原文資料:
一億人が「ルンペン•プロレタリアート」になっていく社会 。。。

 

いまや 

 日本政府は意図的に貧乏人を大量「増産」している

   増やすのは まとまったカタマリとして切り離し アッサリ棄民するためである

     ところが

   ルンプロ諸君 ルンペン予備軍諸君はそれに気がつかない

     ルンペンどころか 

        笑止なことに 彼らは自分がエリートの一員だと 信じて疑わない

          有名大学を出たし 一流品を身につけている

            食べ歩きもするし 服や靴や腕時計にも詳しい

              いまは 誰でも少し探せば「高慢」になれるネタくらい持っている

            東京では学年人口の73%が大学まで進学する 

          全国平均でもすでに過半数が大学生になる

       戦前の旧制高校生は世代人口の1%にみたなかった

    高等女学校の生徒ですら 大正初期は二十人にひとり 昭和十年でも16%と記録されている

       大学生になる それだけで凡庸な多数派なのだ 

         客観性を持てれば ルンプロ脱却の道も見えるだろうが

    

           この腐敗した国家社会を構成する大多数の全き愚民は

             胸裡心中では 震えるほど不安な癖に高慢なポーズを崩さない 

                       なぜなら

                みんな そうしてるから  。。。

            根っからの奴隷根性なのだ

        政府も政府なら 民草も愚鈍で怯懦なのだ     

 

      人一倍 身なりに気を使う ネオルンペンの時代 

    清潔に腐敗した ソフトなファッショ社会 。。。。

データソースから取得した項目:
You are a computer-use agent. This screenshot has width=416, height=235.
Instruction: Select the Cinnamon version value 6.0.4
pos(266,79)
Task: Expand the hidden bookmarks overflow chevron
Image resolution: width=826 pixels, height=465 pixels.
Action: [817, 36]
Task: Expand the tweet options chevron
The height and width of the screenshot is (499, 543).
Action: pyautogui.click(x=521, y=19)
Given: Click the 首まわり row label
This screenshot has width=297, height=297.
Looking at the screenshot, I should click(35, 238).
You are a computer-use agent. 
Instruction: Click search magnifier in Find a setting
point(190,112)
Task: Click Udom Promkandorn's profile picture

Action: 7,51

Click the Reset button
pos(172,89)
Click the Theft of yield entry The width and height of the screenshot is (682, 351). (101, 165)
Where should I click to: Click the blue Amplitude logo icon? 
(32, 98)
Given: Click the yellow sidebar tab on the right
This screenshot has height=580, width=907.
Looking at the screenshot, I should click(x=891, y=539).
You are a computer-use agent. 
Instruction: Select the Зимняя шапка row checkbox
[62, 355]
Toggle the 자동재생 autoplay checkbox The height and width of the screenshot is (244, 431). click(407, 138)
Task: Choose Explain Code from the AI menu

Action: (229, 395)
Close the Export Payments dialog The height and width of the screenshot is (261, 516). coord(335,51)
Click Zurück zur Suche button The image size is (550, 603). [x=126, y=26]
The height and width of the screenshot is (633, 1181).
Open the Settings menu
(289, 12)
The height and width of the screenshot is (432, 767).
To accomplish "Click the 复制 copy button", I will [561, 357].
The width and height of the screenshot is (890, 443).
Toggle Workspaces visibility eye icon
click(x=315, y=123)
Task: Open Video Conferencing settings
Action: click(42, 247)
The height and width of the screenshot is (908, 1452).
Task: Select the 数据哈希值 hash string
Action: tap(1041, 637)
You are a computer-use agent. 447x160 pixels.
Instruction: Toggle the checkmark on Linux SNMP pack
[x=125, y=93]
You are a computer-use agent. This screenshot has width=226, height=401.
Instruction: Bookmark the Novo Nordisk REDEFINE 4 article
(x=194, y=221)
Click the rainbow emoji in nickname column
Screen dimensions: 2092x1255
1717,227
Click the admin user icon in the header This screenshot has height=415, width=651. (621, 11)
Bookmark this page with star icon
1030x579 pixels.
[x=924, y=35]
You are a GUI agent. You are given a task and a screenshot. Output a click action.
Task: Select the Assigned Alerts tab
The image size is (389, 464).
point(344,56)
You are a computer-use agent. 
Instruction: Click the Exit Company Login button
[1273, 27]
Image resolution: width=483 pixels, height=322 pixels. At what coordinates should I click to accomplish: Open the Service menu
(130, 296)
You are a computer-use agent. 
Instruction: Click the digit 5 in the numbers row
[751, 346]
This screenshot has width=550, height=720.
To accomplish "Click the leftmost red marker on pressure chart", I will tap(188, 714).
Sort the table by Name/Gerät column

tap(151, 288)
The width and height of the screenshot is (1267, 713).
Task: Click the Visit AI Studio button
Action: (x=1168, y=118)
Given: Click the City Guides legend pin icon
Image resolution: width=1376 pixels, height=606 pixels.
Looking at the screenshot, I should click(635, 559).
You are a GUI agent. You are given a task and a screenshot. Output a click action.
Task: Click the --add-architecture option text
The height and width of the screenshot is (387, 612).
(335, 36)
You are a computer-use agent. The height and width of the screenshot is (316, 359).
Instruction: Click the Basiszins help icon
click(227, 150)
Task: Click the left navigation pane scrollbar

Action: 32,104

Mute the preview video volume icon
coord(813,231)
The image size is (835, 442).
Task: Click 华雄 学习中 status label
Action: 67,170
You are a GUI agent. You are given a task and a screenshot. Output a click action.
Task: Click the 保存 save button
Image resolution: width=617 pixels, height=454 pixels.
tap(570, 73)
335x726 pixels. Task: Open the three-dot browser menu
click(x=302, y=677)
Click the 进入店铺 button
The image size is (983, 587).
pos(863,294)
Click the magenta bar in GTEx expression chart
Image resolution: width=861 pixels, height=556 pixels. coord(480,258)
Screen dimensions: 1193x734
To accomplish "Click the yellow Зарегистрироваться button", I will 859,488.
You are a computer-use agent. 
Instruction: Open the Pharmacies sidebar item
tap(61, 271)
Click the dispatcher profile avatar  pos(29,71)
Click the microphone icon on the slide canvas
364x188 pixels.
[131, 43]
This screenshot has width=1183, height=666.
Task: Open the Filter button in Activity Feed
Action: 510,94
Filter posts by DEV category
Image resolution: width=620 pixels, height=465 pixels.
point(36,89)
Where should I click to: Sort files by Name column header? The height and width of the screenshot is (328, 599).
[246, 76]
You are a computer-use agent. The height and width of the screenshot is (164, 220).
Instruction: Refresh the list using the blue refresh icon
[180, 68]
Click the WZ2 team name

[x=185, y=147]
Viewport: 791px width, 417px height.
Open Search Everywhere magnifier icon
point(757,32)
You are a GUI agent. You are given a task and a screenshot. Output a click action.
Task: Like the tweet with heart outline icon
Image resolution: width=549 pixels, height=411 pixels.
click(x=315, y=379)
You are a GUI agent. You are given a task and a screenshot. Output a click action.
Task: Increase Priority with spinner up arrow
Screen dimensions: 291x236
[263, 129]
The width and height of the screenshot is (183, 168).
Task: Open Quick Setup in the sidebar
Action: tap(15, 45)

課題の概要: ルンペン・プロレタリアートを論じた原文を、一字一句変えずに全文書き写してください。 データは原文とは別の独立した資料です。

課題の解答:
一億人が「ルンペン•プロレタリアート」になっていく社会 。。。

 

いまや 

 日本政府は意図的に貧乏人を大量「増産」している

   増やすのは まとまったカタマリとして切り離し アッサリ棄民するためである

     ところが

   ルンプロ諸君 ルンペン予備軍諸君はそれに気がつかない

     ルンペンどころか 

        笑止なことに 彼らは自分がエリートの一員だと 信じて疑わない

          有名大学を出たし 一流品を身につけている

            食べ歩きもするし 服や靴や腕時計にも詳しい

              いまは 誰でも少し探せば「高慢」になれるネタくらい持っている

            東京では学年人口の73%が大学まで進学する 

          全国平均でもすでに過半数が大学生になる

       戦前の旧制高校生は世代人口の1%にみたなかった

    高等女学校の生徒ですら 大正初期は二十人にひとり 昭和十年でも16%と記録されている

       大学生になる それだけで凡庸な多数派なのだ 

         客観性を持てれば ルンプロ脱却の道も見えるだろうが

    

           この腐敗した国家社会を構成する大多数の全き愚民は

             胸裡心中では 震えるほど不安な癖に高慢なポーズを崩さない 

                       なぜなら

                みんな そうしてるから  。。。

            根っからの奴隷根性なのだ

        政府も政府なら 民草も愚鈍で怯懦なのだ     

 

      人一倍 身なりに気を使う ネオルンペンの時代 

    清潔に腐敗した ソフトなファッショ社会 。。。。